ACTIVITY
All entries below must be given again exactly as they stand.

Records excerpted from a collection
________________________________________

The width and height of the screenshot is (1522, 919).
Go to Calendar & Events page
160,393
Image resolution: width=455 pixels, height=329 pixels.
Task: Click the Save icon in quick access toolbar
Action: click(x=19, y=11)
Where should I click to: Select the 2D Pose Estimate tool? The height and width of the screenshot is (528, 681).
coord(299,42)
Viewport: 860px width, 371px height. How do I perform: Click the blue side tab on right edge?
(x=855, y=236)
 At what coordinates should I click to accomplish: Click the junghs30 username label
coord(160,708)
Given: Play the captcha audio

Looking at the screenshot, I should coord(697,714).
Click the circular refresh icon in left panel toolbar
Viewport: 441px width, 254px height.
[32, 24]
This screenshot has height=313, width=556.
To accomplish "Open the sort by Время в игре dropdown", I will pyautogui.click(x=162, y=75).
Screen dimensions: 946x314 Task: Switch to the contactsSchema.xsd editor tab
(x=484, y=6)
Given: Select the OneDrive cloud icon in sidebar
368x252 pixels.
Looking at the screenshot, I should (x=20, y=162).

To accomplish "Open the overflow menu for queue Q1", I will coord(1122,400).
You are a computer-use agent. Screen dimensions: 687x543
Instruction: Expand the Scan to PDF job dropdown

________________________________________

ANSWER TO THE PROBLEM
The width and height of the screenshot is (1522, 919).
Go to Calendar & Events page
160,393
Image resolution: width=455 pixels, height=329 pixels.
Task: Click the Save icon in quick access toolbar
Action: click(x=19, y=11)
Where should I click to: Select the 2D Pose Estimate tool? The height and width of the screenshot is (528, 681).
coord(299,42)
Viewport: 860px width, 371px height. How do I perform: Click the blue side tab on right edge?
(x=855, y=236)
 At what coordinates should I click to accomplish: Click the junghs30 username label
coord(160,708)
Given: Play the captcha audio

Looking at the screenshot, I should coord(697,714).
Click the circular refresh icon in left panel toolbar
Viewport: 441px width, 254px height.
[32, 24]
This screenshot has height=313, width=556.
To accomplish "Open the sort by Время в игре dropdown", I will pyautogui.click(x=162, y=75).
Screen dimensions: 946x314 Task: Switch to the contactsSchema.xsd editor tab
(x=484, y=6)
Given: Select the OneDrive cloud icon in sidebar
368x252 pixels.
Looking at the screenshot, I should (x=20, y=162).

To accomplish "Open the overflow menu for queue Q1", I will coord(1122,400).
You are a computer-use agent. Screen dimensions: 687x543
Instruction: Expand the Scan to PDF job dropdown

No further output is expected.